5.11. Open questions

This section explores applications that are challenging for traditional file-based BIM techniques but become feasible after adopting graphs. Some of them have been validated in recent studies, such as change coordination, consistency maintenance, and graph-based version control. However, behind the validation, some engineering and research questions still remain, such as graph efficiency and complexity. Furthermore, we discuss several applications that heavily leverage graph learning, highlighting the development of advanced graph learning techniques as crucial for realizing these intelligent applications. We summarize the open research questions as follows:

• Q10 What is the performance of linked graphs with the latest technologies in real-world scenarios in terms of efficiency and complexity?

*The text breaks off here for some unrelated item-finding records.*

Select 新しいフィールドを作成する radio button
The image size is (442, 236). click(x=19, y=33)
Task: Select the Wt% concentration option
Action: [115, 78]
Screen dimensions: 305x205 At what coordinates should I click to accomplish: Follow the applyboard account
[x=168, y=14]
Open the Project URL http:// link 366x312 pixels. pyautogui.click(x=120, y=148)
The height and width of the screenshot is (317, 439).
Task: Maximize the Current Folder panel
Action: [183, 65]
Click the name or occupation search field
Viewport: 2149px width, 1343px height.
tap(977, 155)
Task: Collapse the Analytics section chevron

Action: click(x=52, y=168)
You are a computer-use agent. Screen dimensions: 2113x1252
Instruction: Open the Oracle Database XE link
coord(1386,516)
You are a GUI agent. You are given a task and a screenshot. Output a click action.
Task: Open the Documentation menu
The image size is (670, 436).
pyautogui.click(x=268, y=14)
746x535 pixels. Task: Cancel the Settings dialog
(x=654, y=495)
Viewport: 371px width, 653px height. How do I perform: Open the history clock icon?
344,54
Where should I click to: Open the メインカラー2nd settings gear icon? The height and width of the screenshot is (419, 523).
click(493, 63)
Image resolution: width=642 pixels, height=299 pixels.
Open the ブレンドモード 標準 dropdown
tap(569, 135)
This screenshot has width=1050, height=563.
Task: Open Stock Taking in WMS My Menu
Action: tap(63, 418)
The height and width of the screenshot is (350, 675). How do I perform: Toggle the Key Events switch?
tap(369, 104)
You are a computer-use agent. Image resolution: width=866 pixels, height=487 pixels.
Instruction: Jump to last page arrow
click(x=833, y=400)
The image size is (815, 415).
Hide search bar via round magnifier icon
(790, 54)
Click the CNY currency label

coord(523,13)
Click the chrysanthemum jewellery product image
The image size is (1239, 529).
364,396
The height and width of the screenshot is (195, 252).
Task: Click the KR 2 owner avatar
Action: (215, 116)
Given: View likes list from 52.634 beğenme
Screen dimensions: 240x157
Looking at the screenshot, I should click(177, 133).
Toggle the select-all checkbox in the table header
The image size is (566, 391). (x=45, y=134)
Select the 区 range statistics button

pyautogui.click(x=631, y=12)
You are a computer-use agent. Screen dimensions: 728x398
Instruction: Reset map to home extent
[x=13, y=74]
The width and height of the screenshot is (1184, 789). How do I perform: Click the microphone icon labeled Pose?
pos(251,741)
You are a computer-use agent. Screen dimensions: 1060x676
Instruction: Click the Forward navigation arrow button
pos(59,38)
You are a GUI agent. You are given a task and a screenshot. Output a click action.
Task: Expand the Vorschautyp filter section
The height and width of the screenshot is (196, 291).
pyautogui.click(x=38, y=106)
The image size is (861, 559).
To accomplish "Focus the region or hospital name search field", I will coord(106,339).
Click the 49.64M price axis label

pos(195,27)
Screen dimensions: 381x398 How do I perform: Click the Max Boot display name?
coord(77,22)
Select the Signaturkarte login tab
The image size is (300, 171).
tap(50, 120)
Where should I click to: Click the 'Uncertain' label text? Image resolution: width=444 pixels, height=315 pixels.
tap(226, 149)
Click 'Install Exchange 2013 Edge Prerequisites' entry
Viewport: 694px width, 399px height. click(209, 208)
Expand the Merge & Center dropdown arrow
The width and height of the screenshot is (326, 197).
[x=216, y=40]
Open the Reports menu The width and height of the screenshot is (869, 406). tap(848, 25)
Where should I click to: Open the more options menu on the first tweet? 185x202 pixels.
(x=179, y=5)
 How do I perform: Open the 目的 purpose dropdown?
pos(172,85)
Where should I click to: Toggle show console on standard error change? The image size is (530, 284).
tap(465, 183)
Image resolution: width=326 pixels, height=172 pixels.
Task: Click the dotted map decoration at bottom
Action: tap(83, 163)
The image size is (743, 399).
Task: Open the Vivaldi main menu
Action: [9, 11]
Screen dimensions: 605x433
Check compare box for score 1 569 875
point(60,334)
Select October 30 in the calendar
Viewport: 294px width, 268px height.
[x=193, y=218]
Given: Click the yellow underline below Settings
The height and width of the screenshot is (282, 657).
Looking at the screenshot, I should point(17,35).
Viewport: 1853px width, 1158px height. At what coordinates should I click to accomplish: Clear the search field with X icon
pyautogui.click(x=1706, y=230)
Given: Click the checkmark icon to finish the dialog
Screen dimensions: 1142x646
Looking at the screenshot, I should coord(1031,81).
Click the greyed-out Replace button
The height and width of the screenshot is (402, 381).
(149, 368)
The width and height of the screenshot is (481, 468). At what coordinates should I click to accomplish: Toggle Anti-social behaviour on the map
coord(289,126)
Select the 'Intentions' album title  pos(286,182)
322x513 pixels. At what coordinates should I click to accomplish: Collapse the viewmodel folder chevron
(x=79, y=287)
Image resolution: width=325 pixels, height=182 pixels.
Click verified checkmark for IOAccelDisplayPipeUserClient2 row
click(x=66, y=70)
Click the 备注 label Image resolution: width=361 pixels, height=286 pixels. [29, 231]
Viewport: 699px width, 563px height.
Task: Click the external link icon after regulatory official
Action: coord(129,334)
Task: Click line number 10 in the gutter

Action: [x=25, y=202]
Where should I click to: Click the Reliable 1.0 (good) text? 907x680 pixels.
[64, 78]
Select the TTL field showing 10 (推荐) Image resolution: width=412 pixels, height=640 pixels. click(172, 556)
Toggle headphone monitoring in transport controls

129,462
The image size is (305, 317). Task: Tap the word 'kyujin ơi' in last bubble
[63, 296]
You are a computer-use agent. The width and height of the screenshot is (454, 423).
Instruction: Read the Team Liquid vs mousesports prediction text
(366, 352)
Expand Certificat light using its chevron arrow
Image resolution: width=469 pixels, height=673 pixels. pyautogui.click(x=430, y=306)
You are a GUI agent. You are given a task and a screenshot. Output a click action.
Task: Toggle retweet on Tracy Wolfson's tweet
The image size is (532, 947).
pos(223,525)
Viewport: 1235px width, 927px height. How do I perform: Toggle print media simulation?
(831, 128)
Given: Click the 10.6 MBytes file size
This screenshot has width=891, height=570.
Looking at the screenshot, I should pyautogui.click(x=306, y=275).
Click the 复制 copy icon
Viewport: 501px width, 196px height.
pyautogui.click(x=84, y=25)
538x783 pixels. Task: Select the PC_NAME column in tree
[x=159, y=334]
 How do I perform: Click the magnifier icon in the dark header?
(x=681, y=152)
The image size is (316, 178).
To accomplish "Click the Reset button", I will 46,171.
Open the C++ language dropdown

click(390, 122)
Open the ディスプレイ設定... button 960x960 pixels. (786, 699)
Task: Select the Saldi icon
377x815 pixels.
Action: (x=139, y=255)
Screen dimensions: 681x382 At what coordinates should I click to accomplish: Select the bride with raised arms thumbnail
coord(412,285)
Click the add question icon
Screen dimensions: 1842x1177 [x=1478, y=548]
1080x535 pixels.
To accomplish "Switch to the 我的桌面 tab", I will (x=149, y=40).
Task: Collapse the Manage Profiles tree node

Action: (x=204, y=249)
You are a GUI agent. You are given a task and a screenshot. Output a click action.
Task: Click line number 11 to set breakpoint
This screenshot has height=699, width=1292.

• Q11 How can learning algorithms efficiently identify and resolve inconsistencies (e.g., geometric clashes or code violations) while incorporating explainable AI techniques for transparency?

• Q12 What graph learning methods can be developed to support various levels of generative design, from design completion and detailing generation to generation from text?

• Q13 How can graph anomaly detection techniques be tailored to detect unconventional patterns, design inconsistencies, or code violations, and how can they integrate established domain-specific constraint relationships?

• Q14 What other practical applications can be developed by leveraging graphs and graph learning? For example, can BIGs support the automatic generation of bills of quantities and construction schedules? Might they be used to compile data for simulations of building performance or of production progress, both in the context of building digital twins (Sacks et al., Reference Sacks, Brilakis, Pikas, Xie and Girolami2020)?